(EXTRACTED RECORDS)

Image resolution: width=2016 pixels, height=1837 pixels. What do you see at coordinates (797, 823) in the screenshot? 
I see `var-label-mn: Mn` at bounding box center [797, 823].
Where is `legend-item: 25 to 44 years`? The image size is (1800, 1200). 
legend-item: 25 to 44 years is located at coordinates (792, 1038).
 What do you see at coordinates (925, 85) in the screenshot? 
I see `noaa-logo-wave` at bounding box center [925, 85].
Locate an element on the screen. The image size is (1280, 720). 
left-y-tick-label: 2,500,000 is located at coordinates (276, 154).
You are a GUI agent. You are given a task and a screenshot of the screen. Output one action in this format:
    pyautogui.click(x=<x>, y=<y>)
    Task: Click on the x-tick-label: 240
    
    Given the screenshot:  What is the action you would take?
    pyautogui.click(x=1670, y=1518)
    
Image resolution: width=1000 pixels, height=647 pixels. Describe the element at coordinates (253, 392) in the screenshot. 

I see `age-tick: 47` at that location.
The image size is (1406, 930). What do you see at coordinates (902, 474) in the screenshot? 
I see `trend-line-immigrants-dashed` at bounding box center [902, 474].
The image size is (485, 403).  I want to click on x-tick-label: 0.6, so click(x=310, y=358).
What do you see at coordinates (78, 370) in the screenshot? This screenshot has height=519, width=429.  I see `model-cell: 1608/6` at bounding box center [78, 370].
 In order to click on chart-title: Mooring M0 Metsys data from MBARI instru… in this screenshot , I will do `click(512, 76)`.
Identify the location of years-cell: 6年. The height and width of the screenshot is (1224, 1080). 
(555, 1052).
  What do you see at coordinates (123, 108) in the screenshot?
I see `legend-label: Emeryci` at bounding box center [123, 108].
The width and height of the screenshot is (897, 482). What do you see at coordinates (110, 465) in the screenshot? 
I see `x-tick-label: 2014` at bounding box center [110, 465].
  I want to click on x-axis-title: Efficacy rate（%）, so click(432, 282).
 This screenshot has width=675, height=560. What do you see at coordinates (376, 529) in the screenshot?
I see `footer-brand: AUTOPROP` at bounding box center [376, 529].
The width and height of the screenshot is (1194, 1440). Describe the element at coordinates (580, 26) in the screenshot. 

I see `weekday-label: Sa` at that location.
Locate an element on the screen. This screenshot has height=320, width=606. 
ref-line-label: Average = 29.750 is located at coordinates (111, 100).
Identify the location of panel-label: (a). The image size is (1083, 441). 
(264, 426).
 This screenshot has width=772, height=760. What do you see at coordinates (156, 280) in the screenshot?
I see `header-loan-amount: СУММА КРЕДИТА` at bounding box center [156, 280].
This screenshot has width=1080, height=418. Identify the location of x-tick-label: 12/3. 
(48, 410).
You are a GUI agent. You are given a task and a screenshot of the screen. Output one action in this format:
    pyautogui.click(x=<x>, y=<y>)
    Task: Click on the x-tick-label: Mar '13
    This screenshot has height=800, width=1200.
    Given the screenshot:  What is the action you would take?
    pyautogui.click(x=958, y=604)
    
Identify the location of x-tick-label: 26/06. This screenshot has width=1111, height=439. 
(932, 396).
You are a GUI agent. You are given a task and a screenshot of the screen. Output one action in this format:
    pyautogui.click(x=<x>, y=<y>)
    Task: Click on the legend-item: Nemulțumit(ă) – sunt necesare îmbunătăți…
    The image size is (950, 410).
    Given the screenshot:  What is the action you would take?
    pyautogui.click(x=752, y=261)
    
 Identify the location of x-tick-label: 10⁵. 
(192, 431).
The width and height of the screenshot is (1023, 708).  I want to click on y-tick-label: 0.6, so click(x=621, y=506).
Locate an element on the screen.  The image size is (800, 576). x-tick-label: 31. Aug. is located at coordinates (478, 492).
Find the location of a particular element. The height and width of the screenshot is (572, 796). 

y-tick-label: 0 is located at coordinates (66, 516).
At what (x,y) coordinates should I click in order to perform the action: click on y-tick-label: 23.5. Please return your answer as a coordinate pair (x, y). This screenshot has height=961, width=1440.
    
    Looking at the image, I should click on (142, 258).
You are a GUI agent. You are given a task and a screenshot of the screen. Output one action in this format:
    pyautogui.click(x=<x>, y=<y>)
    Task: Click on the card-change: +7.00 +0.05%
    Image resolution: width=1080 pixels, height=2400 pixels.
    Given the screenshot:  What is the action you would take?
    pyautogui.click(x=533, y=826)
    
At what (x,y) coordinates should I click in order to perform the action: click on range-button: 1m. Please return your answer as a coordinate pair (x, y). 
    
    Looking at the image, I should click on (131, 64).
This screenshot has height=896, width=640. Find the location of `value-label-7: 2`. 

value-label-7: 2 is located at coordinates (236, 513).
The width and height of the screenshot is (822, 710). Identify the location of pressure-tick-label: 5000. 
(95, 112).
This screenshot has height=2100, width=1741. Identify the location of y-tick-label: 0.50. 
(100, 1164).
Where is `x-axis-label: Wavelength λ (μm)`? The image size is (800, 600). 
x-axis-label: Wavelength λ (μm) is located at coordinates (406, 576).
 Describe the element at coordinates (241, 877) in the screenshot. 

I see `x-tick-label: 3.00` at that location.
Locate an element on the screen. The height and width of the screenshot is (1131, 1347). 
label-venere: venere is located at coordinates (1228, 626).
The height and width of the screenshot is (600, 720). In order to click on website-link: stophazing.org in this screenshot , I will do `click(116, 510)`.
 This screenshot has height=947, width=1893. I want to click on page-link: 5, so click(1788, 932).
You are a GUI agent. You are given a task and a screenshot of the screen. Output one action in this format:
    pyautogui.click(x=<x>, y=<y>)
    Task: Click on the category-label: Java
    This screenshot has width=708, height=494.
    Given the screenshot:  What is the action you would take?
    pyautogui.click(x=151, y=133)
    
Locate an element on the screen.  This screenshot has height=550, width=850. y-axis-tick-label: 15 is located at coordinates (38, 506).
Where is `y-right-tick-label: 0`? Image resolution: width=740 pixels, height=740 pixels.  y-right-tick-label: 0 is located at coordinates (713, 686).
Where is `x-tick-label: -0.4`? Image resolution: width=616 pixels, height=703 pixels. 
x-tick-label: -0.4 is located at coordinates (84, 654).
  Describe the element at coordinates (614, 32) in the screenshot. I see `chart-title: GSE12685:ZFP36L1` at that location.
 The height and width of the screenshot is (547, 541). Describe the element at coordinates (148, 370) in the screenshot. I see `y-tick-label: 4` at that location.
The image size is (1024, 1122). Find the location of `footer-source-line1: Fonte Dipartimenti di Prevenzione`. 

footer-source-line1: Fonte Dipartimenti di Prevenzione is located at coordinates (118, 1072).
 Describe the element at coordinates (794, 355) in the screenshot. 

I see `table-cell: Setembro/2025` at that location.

(End EXTRACTED RECORDS)

→ TASK DESCRIPTION
Return every item above verbatim, keeping each line unchanged and in its original order.

→ PROBLEM SOLUTION
Image resolution: width=2016 pixels, height=1837 pixels. What do you see at coordinates (797, 823) in the screenshot? 
I see `var-label-mn: Mn` at bounding box center [797, 823].
Where is `legend-item: 25 to 44 years`? The image size is (1800, 1200). 
legend-item: 25 to 44 years is located at coordinates (792, 1038).
 What do you see at coordinates (925, 85) in the screenshot? 
I see `noaa-logo-wave` at bounding box center [925, 85].
Locate an element on the screen. The image size is (1280, 720). 
left-y-tick-label: 2,500,000 is located at coordinates (276, 154).
You are a GUI agent. You are given a task and a screenshot of the screen. Output one action in this format:
    pyautogui.click(x=<x>, y=<y>)
    Task: Click on the x-tick-label: 240
    
    Given the screenshot:  What is the action you would take?
    pyautogui.click(x=1670, y=1518)
    
Image resolution: width=1000 pixels, height=647 pixels. Describe the element at coordinates (253, 392) in the screenshot. 

I see `age-tick: 47` at that location.
The image size is (1406, 930). What do you see at coordinates (902, 474) in the screenshot? 
I see `trend-line-immigrants-dashed` at bounding box center [902, 474].
The image size is (485, 403).  I want to click on x-tick-label: 0.6, so click(x=310, y=358).
What do you see at coordinates (78, 370) in the screenshot? This screenshot has height=519, width=429.  I see `model-cell: 1608/6` at bounding box center [78, 370].
 In order to click on chart-title: Mooring M0 Metsys data from MBARI instru… in this screenshot , I will do `click(512, 76)`.
Identify the location of years-cell: 6年. The height and width of the screenshot is (1224, 1080). 
(555, 1052).
  What do you see at coordinates (123, 108) in the screenshot?
I see `legend-label: Emeryci` at bounding box center [123, 108].
The width and height of the screenshot is (897, 482). What do you see at coordinates (110, 465) in the screenshot? 
I see `x-tick-label: 2014` at bounding box center [110, 465].
  I want to click on x-axis-title: Efficacy rate（%）, so click(432, 282).
 This screenshot has width=675, height=560. What do you see at coordinates (376, 529) in the screenshot?
I see `footer-brand: AUTOPROP` at bounding box center [376, 529].
The width and height of the screenshot is (1194, 1440). Describe the element at coordinates (580, 26) in the screenshot. 

I see `weekday-label: Sa` at that location.
Locate an element on the screen. This screenshot has height=320, width=606. 
ref-line-label: Average = 29.750 is located at coordinates (111, 100).
Identify the location of panel-label: (a). The image size is (1083, 441). 
(264, 426).
 This screenshot has width=772, height=760. What do you see at coordinates (156, 280) in the screenshot?
I see `header-loan-amount: СУММА КРЕДИТА` at bounding box center [156, 280].
This screenshot has width=1080, height=418. Identify the location of x-tick-label: 12/3. 
(48, 410).
You are a GUI agent. You are given a task and a screenshot of the screen. Output one action in this format:
    pyautogui.click(x=<x>, y=<y>)
    Task: Click on the x-tick-label: Mar '13
    This screenshot has height=800, width=1200.
    Given the screenshot:  What is the action you would take?
    pyautogui.click(x=958, y=604)
    
Identify the location of x-tick-label: 26/06. This screenshot has width=1111, height=439. 
(932, 396).
You are a GUI agent. You are given a task and a screenshot of the screen. Output one action in this format:
    pyautogui.click(x=<x>, y=<y>)
    Task: Click on the legend-item: Nemulțumit(ă) – sunt necesare îmbunătăți…
    The image size is (950, 410).
    Given the screenshot:  What is the action you would take?
    pyautogui.click(x=752, y=261)
    
 Identify the location of x-tick-label: 10⁵. 
(192, 431).
The width and height of the screenshot is (1023, 708).  I want to click on y-tick-label: 0.6, so click(x=621, y=506).
Locate an element on the screen.  The image size is (800, 576). x-tick-label: 31. Aug. is located at coordinates (478, 492).
Find the location of a particular element. The height and width of the screenshot is (572, 796). 

y-tick-label: 0 is located at coordinates (66, 516).
At what (x,y) coordinates should I click in order to perform the action: click on y-tick-label: 23.5. Please return your answer as a coordinate pair (x, y). This screenshot has height=961, width=1440.
    
    Looking at the image, I should click on (142, 258).
You are a GUI agent. You are given a task and a screenshot of the screen. Output one action in this format:
    pyautogui.click(x=<x>, y=<y>)
    Task: Click on the card-change: +7.00 +0.05%
    Image resolution: width=1080 pixels, height=2400 pixels.
    Given the screenshot:  What is the action you would take?
    pyautogui.click(x=533, y=826)
    
At what (x,y) coordinates should I click in order to perform the action: click on range-button: 1m. Please return your answer as a coordinate pair (x, y). 
    
    Looking at the image, I should click on (131, 64).
This screenshot has height=896, width=640. Find the location of `value-label-7: 2`. 

value-label-7: 2 is located at coordinates (236, 513).
The width and height of the screenshot is (822, 710). Identify the location of pressure-tick-label: 5000. 
(95, 112).
This screenshot has height=2100, width=1741. Identify the location of y-tick-label: 0.50. 
(100, 1164).
Where is `x-axis-label: Wavelength λ (μm)`? The image size is (800, 600). 
x-axis-label: Wavelength λ (μm) is located at coordinates (406, 576).
 Describe the element at coordinates (241, 877) in the screenshot. 

I see `x-tick-label: 3.00` at that location.
Locate an element on the screen. The height and width of the screenshot is (1131, 1347). 
label-venere: venere is located at coordinates (1228, 626).
The height and width of the screenshot is (600, 720). In order to click on website-link: stophazing.org in this screenshot , I will do `click(116, 510)`.
 This screenshot has height=947, width=1893. I want to click on page-link: 5, so click(1788, 932).
You are a GUI agent. You are given a task and a screenshot of the screen. Output one action in this format:
    pyautogui.click(x=<x>, y=<y>)
    Task: Click on the category-label: Java
    This screenshot has width=708, height=494.
    Given the screenshot:  What is the action you would take?
    pyautogui.click(x=151, y=133)
    
Locate an element on the screen.  This screenshot has height=550, width=850. y-axis-tick-label: 15 is located at coordinates (38, 506).
Where is `y-right-tick-label: 0`? Image resolution: width=740 pixels, height=740 pixels.  y-right-tick-label: 0 is located at coordinates (713, 686).
Where is `x-tick-label: -0.4`? Image resolution: width=616 pixels, height=703 pixels. 
x-tick-label: -0.4 is located at coordinates (84, 654).
  Describe the element at coordinates (614, 32) in the screenshot. I see `chart-title: GSE12685:ZFP36L1` at that location.
 The height and width of the screenshot is (547, 541). Describe the element at coordinates (148, 370) in the screenshot. I see `y-tick-label: 4` at that location.
The image size is (1024, 1122). Find the location of `footer-source-line1: Fonte Dipartimenti di Prevenzione`. 

footer-source-line1: Fonte Dipartimenti di Prevenzione is located at coordinates (118, 1072).
 Describe the element at coordinates (794, 355) in the screenshot. 

I see `table-cell: Setembro/2025` at that location.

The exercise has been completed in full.